2 Jul 2022

7/29/2020: Euglycemic DKA 2/2 SGLT-2 Inhibitor

PGY2 Jonathan Pai presented a case of a 47 y/o male with history of non-insulin dependent DM Type 2 complicated by diabetic retinopathy, neuropathy, RLE toe amputation and b/l peripheral vascular disease presents with fevers/chills, nausea, NBNB emesis x4 days. The patient also noticed a new R heel ulcer about 5 days prior to admission. Denies any sick contacts, recent trauma/travel. His home medications were significant for Syndjardy XR (Jardiance + Metformin). Denies any ETOH/drug/tobacco use.

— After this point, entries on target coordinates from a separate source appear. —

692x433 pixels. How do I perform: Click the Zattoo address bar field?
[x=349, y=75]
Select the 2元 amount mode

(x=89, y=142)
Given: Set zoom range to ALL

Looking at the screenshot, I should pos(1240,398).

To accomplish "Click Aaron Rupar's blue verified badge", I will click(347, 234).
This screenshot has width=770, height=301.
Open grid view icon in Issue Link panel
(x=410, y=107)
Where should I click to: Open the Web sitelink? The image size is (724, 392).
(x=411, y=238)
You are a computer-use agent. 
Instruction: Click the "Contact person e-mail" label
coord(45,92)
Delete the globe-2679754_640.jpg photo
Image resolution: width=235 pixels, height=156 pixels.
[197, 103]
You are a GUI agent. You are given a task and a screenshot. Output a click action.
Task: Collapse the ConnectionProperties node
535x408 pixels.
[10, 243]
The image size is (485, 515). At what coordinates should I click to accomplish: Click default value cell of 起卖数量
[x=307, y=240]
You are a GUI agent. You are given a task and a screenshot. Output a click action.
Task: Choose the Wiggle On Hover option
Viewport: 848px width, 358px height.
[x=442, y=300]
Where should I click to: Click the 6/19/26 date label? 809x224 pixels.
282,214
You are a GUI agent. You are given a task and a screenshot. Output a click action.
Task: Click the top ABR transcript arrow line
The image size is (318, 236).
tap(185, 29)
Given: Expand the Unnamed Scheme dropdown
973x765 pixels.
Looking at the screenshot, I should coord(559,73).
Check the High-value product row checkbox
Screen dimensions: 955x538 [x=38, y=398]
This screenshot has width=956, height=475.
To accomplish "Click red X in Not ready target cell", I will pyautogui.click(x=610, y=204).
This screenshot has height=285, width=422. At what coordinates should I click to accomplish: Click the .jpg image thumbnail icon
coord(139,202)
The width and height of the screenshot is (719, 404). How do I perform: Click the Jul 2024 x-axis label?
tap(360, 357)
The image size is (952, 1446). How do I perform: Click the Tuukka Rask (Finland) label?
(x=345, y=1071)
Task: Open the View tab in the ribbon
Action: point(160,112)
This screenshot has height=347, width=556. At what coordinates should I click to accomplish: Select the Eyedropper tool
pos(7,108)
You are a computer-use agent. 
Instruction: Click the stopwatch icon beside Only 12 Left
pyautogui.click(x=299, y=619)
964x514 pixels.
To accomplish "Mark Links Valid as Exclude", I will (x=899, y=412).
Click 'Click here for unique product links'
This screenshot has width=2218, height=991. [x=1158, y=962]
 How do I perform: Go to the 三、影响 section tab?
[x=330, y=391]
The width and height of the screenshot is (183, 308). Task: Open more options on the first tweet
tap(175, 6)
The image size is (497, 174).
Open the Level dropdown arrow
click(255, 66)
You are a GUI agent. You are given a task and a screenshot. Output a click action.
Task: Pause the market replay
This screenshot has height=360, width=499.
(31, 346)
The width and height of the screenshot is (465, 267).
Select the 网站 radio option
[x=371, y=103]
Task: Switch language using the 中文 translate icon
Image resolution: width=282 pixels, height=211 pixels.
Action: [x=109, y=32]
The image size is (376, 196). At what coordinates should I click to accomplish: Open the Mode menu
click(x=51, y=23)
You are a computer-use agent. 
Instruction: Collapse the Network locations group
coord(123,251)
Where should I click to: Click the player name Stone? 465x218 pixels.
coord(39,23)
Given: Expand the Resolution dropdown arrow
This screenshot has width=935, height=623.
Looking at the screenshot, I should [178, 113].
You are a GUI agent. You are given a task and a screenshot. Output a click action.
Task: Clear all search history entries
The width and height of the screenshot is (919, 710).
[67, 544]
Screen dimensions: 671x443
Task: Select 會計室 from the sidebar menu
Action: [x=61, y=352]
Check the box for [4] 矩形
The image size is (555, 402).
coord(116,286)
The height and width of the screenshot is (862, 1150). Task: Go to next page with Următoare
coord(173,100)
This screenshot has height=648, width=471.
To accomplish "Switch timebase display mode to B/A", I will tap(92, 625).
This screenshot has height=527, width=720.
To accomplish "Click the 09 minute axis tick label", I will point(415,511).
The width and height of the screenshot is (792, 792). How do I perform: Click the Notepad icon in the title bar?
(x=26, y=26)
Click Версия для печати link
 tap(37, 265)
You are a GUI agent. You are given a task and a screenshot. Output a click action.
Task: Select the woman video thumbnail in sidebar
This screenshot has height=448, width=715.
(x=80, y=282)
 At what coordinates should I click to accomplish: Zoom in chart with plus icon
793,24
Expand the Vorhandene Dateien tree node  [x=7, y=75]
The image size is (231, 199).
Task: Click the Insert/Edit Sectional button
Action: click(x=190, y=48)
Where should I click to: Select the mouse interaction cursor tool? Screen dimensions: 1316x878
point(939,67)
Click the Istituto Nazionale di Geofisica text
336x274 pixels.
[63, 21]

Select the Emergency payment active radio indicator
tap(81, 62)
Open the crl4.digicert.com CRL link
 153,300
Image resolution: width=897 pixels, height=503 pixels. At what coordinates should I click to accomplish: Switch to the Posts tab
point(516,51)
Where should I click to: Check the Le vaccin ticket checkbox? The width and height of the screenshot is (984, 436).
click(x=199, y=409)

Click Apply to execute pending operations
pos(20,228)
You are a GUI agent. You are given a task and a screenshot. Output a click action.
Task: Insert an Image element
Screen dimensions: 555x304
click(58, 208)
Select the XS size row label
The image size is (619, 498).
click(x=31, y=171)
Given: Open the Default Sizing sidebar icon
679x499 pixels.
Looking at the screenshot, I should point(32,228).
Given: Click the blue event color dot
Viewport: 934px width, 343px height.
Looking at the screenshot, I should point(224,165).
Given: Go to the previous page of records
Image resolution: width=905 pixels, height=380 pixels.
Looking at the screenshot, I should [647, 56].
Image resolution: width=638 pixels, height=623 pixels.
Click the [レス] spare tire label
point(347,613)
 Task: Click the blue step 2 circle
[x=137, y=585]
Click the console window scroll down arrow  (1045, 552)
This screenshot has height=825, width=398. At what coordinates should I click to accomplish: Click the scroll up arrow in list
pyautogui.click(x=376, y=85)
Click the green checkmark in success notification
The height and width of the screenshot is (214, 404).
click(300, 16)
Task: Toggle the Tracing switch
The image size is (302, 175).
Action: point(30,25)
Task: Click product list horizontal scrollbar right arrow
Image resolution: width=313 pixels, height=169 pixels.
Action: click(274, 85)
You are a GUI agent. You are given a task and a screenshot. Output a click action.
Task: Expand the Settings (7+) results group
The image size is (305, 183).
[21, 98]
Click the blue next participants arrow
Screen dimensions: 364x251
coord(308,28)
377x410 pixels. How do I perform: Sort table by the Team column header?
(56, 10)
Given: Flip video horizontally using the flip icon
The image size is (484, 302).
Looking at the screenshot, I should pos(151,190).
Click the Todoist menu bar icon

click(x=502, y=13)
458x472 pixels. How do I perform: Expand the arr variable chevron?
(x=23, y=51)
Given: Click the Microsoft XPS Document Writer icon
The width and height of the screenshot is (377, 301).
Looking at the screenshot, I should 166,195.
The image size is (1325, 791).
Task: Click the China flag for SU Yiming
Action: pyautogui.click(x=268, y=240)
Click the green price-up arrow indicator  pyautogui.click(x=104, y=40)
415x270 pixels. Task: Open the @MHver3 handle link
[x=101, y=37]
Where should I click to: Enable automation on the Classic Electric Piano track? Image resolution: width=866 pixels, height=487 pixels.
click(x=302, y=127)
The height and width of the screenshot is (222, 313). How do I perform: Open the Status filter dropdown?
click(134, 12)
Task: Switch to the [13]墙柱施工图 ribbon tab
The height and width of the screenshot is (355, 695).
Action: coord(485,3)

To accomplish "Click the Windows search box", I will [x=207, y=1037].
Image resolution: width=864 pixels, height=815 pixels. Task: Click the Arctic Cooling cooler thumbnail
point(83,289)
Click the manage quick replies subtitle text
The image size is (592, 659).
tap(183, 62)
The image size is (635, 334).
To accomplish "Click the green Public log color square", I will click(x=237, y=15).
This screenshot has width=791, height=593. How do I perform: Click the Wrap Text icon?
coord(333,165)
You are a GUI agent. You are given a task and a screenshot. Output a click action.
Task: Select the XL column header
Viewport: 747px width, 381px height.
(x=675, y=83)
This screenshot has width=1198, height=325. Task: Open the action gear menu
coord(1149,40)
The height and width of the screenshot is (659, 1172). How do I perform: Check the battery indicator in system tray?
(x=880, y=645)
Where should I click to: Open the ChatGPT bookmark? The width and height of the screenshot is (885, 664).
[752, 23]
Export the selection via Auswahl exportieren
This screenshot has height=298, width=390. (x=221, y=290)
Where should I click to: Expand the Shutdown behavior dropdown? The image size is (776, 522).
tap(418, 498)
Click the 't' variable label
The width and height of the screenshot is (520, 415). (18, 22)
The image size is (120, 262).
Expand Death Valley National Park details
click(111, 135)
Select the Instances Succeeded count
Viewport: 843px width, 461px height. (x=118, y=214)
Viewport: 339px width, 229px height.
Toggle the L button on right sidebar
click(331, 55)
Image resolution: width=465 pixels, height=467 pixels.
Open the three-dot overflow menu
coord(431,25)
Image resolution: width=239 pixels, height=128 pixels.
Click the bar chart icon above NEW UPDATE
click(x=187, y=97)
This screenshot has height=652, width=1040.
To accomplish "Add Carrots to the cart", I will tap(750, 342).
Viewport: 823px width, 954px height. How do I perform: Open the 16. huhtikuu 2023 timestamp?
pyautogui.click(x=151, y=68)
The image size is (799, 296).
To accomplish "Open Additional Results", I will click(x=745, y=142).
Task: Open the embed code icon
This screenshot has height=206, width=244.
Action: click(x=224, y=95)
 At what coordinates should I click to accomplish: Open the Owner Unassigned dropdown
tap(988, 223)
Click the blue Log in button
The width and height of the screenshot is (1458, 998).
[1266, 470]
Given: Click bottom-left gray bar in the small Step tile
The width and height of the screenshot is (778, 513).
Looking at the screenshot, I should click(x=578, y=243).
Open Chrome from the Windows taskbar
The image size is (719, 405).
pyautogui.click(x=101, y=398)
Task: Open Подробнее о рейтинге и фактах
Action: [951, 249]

CBC: WBC 10.2> Hb 14.1/Hct 41.5 <Plt 275
BMP: Na: 136/K: 4.2/Cl: 96/HCO3: 18/BUN: 22/Cr: 1.24 < Glucose: 189 (Anion Gap: 22)

VBG: 7.39/26/40/16
UA: +glucose, +ketones, +protein
ESR: 82, CRP: 384
BCx: MSSA 2/4 bottles
Lactate: 1.2 (normal)

XR and MRI:

MRI Read:

  • In the absence of a ulcer at the 4th MTP joint, T1/STIR signal abnormality changes of the 4th proximal phalanx/metatarsal are nonspecific but osteomyelitis is considered less likely given presence of interspersed fat signal. Differential considerations include reactive changes, bony infarct, or stress related changes

Echo Read: No vegetations

Beta-hydroxybuturate: 4.84

Diagnosis: Euglycemic DKA 2/2 SGLT-2 inhibitor and Bacteremia 2/2 OM

Treatment: Admitted to MICU for insulin and D5 gtt. Pt received IVF. XR R foot c/w osteomyelitis, started on Vancomycin, Ceftriaxone, and Flagyl (narrowed after culture results). Endocrine was consulted for further insulin recs and recommended discontinuing SGLT inhibitor, resuming metformin, Ozempic, and Lantus.